Aim of the task
Output verbatim the lines beginning at the one that contains "Click the Settings panel vertical scrollbar" and ending at the last line of the material, inclusive of both.

Supplied entries
- Opening Delimiter -

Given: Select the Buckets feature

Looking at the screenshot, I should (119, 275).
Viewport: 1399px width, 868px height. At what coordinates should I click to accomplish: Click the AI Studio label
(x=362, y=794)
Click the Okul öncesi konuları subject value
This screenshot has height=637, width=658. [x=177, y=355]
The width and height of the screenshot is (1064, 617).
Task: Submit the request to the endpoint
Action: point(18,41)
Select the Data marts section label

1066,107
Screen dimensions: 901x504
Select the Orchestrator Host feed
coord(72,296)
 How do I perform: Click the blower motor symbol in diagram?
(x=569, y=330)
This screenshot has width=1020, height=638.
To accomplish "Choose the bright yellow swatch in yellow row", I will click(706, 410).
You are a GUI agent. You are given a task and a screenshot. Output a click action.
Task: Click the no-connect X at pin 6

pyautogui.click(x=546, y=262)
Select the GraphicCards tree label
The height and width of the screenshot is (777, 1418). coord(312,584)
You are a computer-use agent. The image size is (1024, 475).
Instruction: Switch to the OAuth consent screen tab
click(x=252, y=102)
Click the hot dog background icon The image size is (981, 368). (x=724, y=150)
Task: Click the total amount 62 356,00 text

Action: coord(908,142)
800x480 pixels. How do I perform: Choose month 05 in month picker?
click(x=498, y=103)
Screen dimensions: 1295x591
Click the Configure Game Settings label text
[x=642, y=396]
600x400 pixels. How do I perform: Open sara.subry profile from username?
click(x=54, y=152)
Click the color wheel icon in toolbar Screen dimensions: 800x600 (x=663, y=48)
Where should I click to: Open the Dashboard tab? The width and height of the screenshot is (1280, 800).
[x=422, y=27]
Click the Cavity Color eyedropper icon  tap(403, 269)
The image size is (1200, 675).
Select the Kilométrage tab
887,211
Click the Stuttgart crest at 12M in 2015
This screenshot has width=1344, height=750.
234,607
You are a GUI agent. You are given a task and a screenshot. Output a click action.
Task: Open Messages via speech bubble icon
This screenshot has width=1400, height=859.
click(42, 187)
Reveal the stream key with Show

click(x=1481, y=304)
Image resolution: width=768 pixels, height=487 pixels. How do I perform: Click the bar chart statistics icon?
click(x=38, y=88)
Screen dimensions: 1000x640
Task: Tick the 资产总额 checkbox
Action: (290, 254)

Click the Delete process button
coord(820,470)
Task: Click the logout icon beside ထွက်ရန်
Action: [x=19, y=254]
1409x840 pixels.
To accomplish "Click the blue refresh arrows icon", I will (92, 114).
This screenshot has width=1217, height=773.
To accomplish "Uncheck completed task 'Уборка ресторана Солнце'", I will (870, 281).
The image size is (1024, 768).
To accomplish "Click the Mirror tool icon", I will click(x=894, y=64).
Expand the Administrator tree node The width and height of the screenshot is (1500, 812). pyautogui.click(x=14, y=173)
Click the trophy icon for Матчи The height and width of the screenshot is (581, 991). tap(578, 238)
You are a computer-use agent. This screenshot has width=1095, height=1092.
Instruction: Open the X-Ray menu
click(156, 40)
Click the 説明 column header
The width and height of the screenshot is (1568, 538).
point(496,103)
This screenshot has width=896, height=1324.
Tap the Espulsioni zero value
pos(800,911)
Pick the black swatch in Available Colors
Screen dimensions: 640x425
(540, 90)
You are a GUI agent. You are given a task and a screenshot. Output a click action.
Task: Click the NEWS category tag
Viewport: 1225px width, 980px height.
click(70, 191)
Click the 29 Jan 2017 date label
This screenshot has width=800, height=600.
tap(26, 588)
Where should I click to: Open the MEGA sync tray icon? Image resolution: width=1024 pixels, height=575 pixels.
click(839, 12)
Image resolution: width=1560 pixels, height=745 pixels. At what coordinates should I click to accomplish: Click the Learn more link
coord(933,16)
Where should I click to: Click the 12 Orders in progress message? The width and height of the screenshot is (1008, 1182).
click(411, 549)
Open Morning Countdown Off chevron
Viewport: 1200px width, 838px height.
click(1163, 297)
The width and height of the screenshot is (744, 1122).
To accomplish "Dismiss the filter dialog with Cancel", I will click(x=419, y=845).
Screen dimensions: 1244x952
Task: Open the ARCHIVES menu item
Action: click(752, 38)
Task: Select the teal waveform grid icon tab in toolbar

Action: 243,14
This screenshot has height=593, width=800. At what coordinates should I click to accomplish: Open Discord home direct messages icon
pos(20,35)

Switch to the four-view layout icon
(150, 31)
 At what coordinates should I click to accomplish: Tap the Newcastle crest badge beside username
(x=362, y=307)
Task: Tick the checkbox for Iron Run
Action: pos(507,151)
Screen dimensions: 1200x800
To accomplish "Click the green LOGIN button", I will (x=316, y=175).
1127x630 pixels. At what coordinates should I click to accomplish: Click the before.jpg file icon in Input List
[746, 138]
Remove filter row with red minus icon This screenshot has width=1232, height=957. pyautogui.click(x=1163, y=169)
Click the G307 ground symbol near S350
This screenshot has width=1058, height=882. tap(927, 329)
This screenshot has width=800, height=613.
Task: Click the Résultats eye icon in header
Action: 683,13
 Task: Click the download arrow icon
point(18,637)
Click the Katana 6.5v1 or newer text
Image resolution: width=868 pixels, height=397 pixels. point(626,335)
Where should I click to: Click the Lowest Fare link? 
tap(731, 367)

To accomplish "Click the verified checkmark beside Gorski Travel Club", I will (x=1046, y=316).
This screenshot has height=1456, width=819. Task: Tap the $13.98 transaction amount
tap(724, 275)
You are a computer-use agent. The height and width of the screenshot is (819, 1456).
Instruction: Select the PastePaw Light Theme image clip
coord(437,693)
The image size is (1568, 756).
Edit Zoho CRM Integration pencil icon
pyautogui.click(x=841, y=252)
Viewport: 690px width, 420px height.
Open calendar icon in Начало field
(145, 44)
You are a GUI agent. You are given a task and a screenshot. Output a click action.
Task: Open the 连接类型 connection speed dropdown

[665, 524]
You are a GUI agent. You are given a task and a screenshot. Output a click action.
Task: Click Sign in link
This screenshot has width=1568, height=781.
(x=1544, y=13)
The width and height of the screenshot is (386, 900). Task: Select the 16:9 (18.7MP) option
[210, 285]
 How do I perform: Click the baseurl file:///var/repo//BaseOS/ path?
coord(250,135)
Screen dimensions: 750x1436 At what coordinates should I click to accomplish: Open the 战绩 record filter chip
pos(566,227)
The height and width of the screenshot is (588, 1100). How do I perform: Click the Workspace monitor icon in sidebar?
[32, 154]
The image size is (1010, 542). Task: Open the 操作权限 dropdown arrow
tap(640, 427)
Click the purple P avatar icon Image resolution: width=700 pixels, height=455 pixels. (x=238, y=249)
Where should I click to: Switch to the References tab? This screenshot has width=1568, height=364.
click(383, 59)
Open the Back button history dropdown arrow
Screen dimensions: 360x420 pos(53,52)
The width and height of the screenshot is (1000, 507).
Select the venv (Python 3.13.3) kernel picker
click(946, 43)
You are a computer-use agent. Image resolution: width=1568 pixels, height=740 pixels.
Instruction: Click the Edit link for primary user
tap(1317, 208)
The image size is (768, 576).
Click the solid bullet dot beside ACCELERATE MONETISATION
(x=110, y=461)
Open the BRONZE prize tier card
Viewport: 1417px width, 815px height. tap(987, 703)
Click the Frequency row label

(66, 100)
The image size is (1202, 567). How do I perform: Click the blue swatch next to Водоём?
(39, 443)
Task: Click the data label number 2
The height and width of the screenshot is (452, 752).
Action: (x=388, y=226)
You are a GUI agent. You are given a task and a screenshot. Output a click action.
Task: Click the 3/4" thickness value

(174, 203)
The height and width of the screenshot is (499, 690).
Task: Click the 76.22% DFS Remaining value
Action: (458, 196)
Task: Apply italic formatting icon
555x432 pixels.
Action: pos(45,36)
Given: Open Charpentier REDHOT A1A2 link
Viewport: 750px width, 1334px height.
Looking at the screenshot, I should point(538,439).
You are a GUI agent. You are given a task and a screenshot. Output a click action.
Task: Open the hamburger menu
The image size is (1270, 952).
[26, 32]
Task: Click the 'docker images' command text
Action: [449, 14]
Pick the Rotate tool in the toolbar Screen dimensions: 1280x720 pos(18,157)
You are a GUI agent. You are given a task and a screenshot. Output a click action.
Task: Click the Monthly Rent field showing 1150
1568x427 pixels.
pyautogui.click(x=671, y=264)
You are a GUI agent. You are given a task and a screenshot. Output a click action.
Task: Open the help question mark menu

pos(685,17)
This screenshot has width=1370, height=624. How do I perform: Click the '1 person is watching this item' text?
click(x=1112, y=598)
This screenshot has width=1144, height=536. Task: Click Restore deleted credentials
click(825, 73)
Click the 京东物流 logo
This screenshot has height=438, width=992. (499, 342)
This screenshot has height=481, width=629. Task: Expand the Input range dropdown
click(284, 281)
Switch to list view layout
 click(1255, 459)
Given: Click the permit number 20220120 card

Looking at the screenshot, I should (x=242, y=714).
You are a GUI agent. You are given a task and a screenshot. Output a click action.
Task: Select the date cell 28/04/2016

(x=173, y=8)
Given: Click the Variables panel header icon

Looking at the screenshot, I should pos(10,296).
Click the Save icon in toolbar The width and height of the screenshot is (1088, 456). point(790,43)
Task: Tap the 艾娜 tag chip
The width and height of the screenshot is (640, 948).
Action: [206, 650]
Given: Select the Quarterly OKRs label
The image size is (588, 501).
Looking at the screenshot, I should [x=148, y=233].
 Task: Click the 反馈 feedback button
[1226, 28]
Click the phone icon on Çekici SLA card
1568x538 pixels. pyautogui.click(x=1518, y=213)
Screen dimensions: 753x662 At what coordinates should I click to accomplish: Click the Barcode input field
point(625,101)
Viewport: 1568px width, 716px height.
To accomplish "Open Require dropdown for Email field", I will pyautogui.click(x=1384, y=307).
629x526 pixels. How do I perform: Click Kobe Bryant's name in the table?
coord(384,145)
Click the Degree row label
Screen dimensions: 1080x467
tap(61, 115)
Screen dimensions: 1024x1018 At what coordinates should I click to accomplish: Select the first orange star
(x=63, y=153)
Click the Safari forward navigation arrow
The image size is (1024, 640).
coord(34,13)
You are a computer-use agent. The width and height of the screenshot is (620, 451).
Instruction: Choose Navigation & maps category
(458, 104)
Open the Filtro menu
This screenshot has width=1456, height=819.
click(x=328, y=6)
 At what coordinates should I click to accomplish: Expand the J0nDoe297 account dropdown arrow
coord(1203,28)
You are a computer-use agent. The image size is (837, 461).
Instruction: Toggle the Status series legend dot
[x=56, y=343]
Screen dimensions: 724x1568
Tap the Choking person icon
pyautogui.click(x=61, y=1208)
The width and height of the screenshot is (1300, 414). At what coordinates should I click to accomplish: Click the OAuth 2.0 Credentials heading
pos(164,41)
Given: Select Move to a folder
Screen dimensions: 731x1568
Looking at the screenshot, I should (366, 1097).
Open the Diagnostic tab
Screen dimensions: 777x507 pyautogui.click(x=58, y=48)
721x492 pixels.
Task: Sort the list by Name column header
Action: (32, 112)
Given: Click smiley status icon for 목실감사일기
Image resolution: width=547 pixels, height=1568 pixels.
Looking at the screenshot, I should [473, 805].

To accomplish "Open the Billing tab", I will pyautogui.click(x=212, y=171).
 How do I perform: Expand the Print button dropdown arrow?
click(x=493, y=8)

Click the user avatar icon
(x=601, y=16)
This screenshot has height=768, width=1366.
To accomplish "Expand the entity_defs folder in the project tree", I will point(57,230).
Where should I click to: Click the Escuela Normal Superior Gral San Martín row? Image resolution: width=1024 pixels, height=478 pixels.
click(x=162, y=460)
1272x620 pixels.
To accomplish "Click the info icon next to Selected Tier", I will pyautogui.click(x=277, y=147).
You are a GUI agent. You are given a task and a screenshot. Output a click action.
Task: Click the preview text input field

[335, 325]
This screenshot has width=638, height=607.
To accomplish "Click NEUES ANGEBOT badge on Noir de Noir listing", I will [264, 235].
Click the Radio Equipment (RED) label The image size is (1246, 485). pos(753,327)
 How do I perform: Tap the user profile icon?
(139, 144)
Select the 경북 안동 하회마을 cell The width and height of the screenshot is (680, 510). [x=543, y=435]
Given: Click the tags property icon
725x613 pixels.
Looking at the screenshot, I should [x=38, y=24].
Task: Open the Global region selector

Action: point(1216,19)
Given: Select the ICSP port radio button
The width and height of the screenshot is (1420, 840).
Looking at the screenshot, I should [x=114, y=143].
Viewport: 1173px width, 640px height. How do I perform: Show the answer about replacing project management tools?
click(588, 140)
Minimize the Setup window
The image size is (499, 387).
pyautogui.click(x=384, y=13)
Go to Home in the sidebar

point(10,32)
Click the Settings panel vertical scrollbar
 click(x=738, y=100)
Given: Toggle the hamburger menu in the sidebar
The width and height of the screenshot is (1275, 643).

- Closing Delimiter -

Response to the task
Click the Settings panel vertical scrollbar
 click(x=738, y=100)
Given: Toggle the hamburger menu in the sidebar
The width and height of the screenshot is (1275, 643).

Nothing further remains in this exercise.